Pese a su renombre, puede decirse que el rol de Paz y Paz como catalizador de la avalancha de escándalos por corrupción que sacudieron los cimientos políticos en su natal Guatemala ha sido totalmente ignorado y poco reconocido.

Los escándalos, el primero de los cuales estalló en abril de 2015, llevaron a prisión al expresidente Otto Pérez Molina y a su vicepresidenta Roxanna Baldetti acusados de múltiples cargos de corrupción. También pusieron en el centro de la atención internacional a su sucesora, Thelma Aldana, y a su homólogo de la Comisión Internacional contra la Impunidad en Guatemala (CICIG), Iván Velásquez.

Sin embargo, Paz y Paz, se ha mantenido en gran parte fuera de los reflectores. Al escucharla, da la impresión de que así lo prefiere. Pero sería un error confundir su ausencia con insignificancia, o su modestia con equivocación.

Paz y Paz cambió totalmente el estatus quo de la impunidad en Guatemala quizás más que cualquier otro funcionario público en las últimas décadas. Como fiscal general, se centró en los derechos de las víctimas y enjuició a los cabecillas de organizaciones criminales que por largo tiempo se habían valido de la notoria debilidad y corrupción de las instituciones del país. Su caso más notorio se dio en 2013, cuando el gobierno logró condenar al general retirado Efraín Ríos Montt por genocidio, durante la guerra civil que por décadas padeció el país.

El contragolpe al histórico fallo fue rápido y decisivo. La Corte Constitucional de Guatemala revocó la decisión apenas diez días después, y en el término de un año fue obligada a salir de la Fiscalía General. Más adelante se le levantaron cargos por malos manejos de fondos públicos, pero Paz y Paz ya había salido del país.

InSight Crime se reunió hace poco con Paz y Paz para hablar sobre su controvertido mandato como fiscal general, los últimos escándalos de corrupción, la evolución de la CICIG, y lo que le espera a la campaña contra la impunidad en Guatemala.

(Esta entrevista fue editada para mayor claridad y uso del espacio)

¿Cuál es su reacción acerca de todo lo que ha ocurrido en Guatemala, en cuanto a la corrupción, en el año y medio que ha pasado? Puedo imaginarme que debe ser algo agridulce.

Yo creo que para mí, para cualquier otra ciudadana de Guatemala es un avance en el sistema de justicia que se [hayan] logrado presentar estos casos de corrupción que involucran a altos exfuncionarios públicos y que develan también la forma de operar de estas estructuras que asaltaban el estado para tener ganancias privadas, y hacerse de los fondos públicos.

¿Está sorprendida por lo que sucedió con Pérez Molina y Baldetti?

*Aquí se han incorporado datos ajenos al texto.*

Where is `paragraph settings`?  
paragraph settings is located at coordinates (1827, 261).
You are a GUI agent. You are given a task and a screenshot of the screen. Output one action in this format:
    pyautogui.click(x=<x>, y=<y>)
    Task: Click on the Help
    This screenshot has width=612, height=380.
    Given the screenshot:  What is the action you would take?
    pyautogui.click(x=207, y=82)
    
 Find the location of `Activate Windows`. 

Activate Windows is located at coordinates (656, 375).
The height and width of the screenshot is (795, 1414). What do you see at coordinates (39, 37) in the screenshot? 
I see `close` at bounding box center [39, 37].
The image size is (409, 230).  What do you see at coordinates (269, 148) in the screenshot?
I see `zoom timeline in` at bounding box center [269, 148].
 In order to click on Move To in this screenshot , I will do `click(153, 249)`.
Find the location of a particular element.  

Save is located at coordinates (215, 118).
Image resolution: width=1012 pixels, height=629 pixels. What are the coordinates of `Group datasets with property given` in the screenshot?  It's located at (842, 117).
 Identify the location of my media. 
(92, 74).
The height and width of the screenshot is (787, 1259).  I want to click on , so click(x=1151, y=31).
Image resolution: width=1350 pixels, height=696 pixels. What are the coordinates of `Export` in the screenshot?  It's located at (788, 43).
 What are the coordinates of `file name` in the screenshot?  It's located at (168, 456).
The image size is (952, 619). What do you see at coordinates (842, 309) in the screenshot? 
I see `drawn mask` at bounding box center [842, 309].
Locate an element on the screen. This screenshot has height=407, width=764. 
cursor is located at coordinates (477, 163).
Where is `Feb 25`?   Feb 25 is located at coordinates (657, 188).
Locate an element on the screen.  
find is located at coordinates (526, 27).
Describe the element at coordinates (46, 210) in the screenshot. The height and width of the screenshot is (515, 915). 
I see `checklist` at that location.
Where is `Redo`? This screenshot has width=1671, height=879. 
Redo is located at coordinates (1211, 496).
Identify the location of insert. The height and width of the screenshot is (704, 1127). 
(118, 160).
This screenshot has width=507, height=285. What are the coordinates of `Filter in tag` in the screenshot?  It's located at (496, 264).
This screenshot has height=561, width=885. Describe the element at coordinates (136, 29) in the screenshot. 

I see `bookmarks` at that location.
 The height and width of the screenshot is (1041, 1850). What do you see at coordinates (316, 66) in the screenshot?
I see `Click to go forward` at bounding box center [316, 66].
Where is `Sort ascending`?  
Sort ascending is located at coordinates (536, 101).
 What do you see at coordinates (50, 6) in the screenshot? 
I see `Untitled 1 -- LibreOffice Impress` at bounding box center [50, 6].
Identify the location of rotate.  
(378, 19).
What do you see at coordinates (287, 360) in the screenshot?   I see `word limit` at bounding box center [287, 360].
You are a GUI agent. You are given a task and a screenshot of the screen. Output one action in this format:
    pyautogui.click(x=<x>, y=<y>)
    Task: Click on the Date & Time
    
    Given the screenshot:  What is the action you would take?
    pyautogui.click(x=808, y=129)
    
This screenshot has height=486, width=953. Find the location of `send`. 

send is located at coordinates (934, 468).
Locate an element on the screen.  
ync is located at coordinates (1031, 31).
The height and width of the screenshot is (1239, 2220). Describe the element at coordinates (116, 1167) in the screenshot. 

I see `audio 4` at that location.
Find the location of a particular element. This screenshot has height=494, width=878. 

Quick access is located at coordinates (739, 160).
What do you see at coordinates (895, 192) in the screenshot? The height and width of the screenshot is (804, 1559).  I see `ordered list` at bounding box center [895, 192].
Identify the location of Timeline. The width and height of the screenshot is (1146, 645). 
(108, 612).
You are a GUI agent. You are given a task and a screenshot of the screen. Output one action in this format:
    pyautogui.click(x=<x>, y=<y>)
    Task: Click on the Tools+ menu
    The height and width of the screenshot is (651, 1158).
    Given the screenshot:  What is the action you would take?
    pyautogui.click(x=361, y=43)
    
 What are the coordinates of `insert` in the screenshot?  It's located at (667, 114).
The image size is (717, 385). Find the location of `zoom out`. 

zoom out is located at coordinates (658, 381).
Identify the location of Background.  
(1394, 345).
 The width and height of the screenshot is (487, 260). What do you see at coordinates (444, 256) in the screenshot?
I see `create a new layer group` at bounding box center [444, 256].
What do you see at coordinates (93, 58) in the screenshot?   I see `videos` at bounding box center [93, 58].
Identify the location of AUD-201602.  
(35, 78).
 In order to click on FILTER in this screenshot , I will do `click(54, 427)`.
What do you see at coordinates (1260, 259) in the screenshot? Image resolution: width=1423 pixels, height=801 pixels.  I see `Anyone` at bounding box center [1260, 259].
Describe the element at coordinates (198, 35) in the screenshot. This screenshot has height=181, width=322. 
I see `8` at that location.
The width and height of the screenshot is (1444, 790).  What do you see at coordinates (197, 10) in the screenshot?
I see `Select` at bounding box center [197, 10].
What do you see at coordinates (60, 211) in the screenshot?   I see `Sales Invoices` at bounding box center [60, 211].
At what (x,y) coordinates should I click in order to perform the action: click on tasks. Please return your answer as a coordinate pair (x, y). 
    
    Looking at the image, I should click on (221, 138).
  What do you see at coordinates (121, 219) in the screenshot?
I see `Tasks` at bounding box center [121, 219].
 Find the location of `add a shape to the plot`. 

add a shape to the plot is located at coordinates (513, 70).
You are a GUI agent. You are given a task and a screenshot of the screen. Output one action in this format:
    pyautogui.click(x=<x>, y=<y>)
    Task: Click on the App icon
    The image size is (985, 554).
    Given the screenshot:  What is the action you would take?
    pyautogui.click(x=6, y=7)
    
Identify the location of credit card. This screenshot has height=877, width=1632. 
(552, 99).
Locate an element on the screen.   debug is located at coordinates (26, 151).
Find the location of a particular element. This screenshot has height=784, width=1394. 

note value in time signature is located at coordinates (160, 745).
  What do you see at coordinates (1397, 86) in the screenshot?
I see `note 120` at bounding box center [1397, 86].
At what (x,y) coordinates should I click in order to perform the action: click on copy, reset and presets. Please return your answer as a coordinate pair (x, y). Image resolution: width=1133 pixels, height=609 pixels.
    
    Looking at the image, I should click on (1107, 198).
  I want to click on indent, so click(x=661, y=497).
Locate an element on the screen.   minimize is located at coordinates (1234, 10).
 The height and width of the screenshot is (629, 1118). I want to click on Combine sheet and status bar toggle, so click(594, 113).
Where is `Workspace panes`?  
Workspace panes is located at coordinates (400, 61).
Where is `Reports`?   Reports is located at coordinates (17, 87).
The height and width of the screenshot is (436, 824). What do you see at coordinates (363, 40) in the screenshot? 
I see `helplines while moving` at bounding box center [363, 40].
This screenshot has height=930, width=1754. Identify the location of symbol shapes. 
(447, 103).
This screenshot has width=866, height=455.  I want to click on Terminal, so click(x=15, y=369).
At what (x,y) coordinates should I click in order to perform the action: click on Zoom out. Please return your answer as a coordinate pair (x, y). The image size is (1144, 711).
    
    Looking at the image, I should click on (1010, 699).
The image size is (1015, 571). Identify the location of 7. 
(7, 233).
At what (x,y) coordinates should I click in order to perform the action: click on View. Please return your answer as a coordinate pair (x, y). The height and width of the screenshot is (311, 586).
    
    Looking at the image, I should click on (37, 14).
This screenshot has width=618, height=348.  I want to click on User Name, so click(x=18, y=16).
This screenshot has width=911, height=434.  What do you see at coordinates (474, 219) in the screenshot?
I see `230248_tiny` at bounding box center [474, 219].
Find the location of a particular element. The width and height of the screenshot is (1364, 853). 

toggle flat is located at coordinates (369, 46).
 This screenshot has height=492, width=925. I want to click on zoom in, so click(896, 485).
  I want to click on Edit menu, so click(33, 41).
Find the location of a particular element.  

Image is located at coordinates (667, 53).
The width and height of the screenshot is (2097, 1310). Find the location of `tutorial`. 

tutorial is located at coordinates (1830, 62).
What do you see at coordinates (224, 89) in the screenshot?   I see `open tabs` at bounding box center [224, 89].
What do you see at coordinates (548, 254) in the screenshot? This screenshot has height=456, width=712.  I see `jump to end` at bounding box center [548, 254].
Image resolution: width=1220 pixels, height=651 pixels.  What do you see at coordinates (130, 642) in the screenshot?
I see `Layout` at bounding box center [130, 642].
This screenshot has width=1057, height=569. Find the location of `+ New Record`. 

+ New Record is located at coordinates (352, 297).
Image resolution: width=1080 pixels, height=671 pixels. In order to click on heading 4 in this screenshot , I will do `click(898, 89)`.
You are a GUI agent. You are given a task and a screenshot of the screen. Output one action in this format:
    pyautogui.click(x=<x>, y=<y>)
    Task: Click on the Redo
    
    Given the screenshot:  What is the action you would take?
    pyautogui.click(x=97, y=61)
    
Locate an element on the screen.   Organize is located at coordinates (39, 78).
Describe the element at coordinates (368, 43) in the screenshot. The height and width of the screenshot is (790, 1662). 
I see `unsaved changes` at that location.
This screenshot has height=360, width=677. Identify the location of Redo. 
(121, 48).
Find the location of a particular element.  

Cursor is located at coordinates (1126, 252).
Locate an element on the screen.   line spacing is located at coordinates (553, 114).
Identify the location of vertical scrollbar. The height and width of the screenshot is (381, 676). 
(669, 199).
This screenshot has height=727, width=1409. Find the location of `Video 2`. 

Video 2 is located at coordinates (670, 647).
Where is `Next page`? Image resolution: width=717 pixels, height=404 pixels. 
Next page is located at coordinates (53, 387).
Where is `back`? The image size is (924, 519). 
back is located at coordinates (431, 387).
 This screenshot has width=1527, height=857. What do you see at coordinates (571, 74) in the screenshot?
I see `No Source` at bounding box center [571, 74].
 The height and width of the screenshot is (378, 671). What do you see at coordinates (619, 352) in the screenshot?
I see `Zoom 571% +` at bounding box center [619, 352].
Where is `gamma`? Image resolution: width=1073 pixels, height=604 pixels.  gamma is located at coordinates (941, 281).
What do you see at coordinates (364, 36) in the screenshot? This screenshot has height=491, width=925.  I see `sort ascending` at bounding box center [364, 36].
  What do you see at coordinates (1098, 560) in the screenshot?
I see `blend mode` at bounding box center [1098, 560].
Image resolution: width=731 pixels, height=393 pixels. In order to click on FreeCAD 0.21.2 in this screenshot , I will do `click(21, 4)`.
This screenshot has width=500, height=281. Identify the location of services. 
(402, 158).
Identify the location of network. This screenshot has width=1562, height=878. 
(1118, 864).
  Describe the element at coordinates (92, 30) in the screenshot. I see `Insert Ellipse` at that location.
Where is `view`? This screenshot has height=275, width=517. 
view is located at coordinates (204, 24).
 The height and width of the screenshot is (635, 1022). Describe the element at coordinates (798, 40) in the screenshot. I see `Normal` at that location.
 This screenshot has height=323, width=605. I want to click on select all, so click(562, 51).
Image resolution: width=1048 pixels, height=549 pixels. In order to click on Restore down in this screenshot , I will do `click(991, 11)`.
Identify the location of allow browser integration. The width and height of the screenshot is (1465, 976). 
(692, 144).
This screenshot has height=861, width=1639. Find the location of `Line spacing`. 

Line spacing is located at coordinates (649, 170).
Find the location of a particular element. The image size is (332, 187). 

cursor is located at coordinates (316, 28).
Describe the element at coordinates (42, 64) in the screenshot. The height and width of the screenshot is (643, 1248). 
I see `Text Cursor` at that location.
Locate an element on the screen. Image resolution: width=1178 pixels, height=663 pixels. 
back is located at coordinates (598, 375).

Había muchas denuncias, sobre todo investigaciones periodísticas que denunciaban su enriquecimiento inexplicable, pero creo que ninguno nos imaginábamos a cabalidad la forma de operar de estas estructuras ilegales.

¿Y por qué cree que salió a la luz el último año, y no antes? ¿Qué cambió, en su opinión?

Yo creo que la estrategia decisiva de los casos fue bastante más proactiva y tenía una agenda definida de temas a investigar. Es decir, no esperaban que los casos llegaran ahí, sino que se enfocaron en investigar contrabando y financiamiento ilícito, y a partir de ahí trazaron la ruta de la investigación. Yo creo que eso cambió, y eso hizo que las investigaciones pudieran avanzar mucho más.

También cambió que la capacidad de investigar este tipo de casos era sumamente reducida y, en 2013… 2014, se fortaleció la unidad de análisis. Se cambió de unidad de análisis a dirección de análisis en el Ministerio Público, y pasó de tener diez personas a tener ciento cuarenta, entre ellas cuarenta auditores. Esa dirección de análisis se fusionó con los analistas financieros que ya tenía CICIG y trabajan juntos los casos; entonces ese es el cambio importante

E imagino también desde afuera, que una vez iniciaron unos casos a partir de la información encontrada en allanamientos, computadores, escuchas telefónicas, colaboradores eficaces es que estas investigaciones se han podido profundizar.

¿Cómo fue la relación entre la CICIG y el Ministerio público cuando usted era el fiscal, y cómo cree ha cambiado hoy en día la relación entre las dos entidades?

Yo creo que la relación ha sido de fortalecimiento, decisiva en el Ministerio Público, quizá en mi época era más fortalecimiento institucional, por lo que te comento que trabajamos desde la dirección de análisis fue con la asesoría de CICIG. Igual trabajamos en el sistema de protección de testigos, en el departamento de seguridad del Ministerio Público. Creo que ahora está más enfocada en casos.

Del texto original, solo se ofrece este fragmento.